Exercise requirements » Retype the records below exactly as they stand, but with no images.

Exercise material »
══════════════════════════════

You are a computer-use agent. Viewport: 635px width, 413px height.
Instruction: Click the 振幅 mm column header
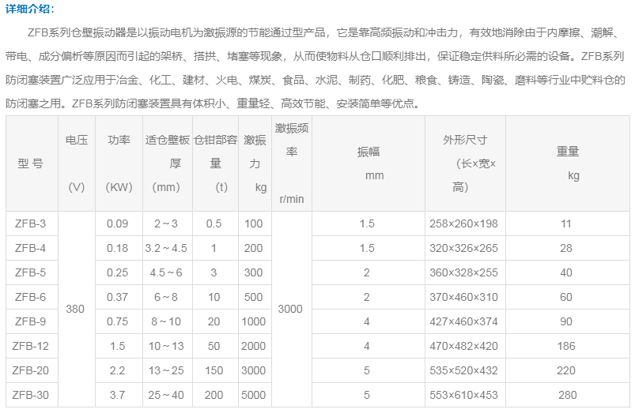368,164
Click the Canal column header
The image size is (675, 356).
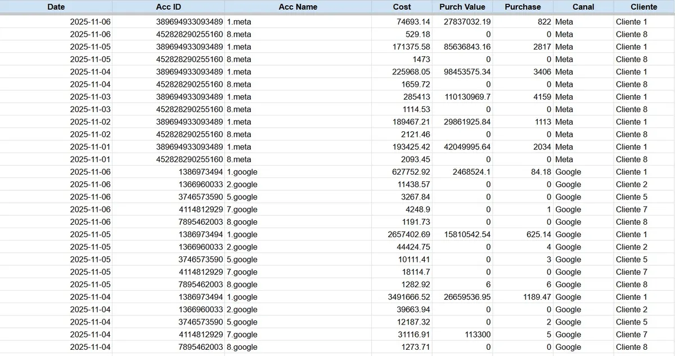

══════════════════════════════

Exercise output »
You are a computer-use agent. Viewport: 635px width, 413px height.
Instruction: Click the 振幅 mm column header
368,164
Click the Canal column header
The image size is (675, 356).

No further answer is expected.